[Opening MATERIAL PROVIDED section]
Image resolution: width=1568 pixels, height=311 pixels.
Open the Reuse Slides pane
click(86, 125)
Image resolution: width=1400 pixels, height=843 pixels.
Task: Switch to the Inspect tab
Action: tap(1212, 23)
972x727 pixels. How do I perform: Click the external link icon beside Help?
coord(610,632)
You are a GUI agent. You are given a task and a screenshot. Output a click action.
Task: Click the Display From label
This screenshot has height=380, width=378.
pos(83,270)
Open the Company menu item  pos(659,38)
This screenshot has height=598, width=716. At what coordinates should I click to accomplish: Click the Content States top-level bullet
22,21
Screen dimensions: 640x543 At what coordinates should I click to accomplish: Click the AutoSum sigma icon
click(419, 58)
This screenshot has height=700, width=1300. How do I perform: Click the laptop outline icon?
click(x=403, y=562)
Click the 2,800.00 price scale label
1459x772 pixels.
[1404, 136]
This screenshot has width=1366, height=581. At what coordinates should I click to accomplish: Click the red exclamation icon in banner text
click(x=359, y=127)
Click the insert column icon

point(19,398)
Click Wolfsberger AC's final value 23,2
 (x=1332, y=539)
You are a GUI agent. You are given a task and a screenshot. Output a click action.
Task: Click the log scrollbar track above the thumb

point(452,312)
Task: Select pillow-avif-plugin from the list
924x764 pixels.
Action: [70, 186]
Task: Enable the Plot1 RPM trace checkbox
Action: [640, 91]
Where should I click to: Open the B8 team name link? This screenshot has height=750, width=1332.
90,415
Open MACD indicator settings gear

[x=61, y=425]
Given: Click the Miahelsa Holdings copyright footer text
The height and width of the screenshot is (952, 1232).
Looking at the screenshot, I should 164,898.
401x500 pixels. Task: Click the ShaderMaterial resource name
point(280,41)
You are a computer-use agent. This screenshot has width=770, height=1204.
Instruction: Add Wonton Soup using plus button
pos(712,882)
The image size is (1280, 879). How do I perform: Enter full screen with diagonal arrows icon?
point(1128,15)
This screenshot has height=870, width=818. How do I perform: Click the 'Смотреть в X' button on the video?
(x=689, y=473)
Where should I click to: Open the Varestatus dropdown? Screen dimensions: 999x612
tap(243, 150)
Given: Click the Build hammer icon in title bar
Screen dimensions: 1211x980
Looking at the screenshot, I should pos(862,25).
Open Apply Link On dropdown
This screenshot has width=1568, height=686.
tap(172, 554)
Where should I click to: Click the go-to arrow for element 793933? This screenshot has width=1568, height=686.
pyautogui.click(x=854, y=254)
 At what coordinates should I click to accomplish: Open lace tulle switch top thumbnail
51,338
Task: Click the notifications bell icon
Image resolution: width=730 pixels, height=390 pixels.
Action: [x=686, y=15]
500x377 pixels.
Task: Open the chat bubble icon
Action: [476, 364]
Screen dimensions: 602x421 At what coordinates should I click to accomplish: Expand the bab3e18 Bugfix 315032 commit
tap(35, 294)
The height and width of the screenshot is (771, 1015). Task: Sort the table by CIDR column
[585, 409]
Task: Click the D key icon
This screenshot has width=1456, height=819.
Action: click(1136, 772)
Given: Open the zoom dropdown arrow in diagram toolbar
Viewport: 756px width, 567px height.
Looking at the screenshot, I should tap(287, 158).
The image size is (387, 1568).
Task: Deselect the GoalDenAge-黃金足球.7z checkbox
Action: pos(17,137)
[Closing MATERIAL PROVIDED section]
* **EXERCISE PROMPT**: Print out an identical copy of the whole listing.

* **WRITTEN SOLUTION**:
Image resolution: width=1568 pixels, height=311 pixels.
Open the Reuse Slides pane
click(86, 125)
Image resolution: width=1400 pixels, height=843 pixels.
Task: Switch to the Inspect tab
Action: tap(1212, 23)
972x727 pixels. How do I perform: Click the external link icon beside Help?
coord(610,632)
You are a GUI agent. You are given a task and a screenshot. Output a click action.
Task: Click the Display From label
This screenshot has height=380, width=378.
pos(83,270)
Open the Company menu item  pos(659,38)
This screenshot has height=598, width=716. At what coordinates should I click to accomplish: Click the Content States top-level bullet
22,21
Screen dimensions: 640x543 At what coordinates should I click to accomplish: Click the AutoSum sigma icon
click(419, 58)
This screenshot has height=700, width=1300. How do I perform: Click the laptop outline icon?
click(x=403, y=562)
Click the 2,800.00 price scale label
1459x772 pixels.
[1404, 136]
This screenshot has width=1366, height=581. At what coordinates should I click to accomplish: Click the red exclamation icon in banner text
click(x=359, y=127)
Click the insert column icon

point(19,398)
Click Wolfsberger AC's final value 23,2
 (x=1332, y=539)
You are a GUI agent. You are given a task and a screenshot. Output a click action.
Task: Click the log scrollbar track above the thumb

point(452,312)
Task: Select pillow-avif-plugin from the list
924x764 pixels.
Action: [70, 186]
Task: Enable the Plot1 RPM trace checkbox
Action: [640, 91]
Where should I click to: Open the B8 team name link? This screenshot has height=750, width=1332.
90,415
Open MACD indicator settings gear

[x=61, y=425]
Given: Click the Miahelsa Holdings copyright footer text
The height and width of the screenshot is (952, 1232).
Looking at the screenshot, I should 164,898.
401x500 pixels. Task: Click the ShaderMaterial resource name
point(280,41)
You are a computer-use agent. This screenshot has width=770, height=1204.
Instruction: Add Wonton Soup using plus button
pos(712,882)
The image size is (1280, 879). How do I perform: Enter full screen with diagonal arrows icon?
point(1128,15)
This screenshot has height=870, width=818. How do I perform: Click the 'Смотреть в X' button on the video?
(x=689, y=473)
Where should I click to: Open the Varestatus dropdown? Screen dimensions: 999x612
tap(243, 150)
Given: Click the Build hammer icon in title bar
Screen dimensions: 1211x980
Looking at the screenshot, I should pos(862,25).
Open Apply Link On dropdown
This screenshot has width=1568, height=686.
tap(172, 554)
Where should I click to: Click the go-to arrow for element 793933? This screenshot has width=1568, height=686.
pyautogui.click(x=854, y=254)
 At what coordinates should I click to accomplish: Open lace tulle switch top thumbnail
51,338
Task: Click the notifications bell icon
Image resolution: width=730 pixels, height=390 pixels.
Action: [x=686, y=15]
500x377 pixels.
Task: Open the chat bubble icon
Action: [476, 364]
Screen dimensions: 602x421 At what coordinates should I click to accomplish: Expand the bab3e18 Bugfix 315032 commit
tap(35, 294)
The height and width of the screenshot is (771, 1015). Task: Sort the table by CIDR column
[585, 409]
Task: Click the D key icon
This screenshot has width=1456, height=819.
Action: click(1136, 772)
Given: Open the zoom dropdown arrow in diagram toolbar
Viewport: 756px width, 567px height.
Looking at the screenshot, I should tap(287, 158).
The image size is (387, 1568).
Task: Deselect the GoalDenAge-黃金足球.7z checkbox
Action: pos(17,137)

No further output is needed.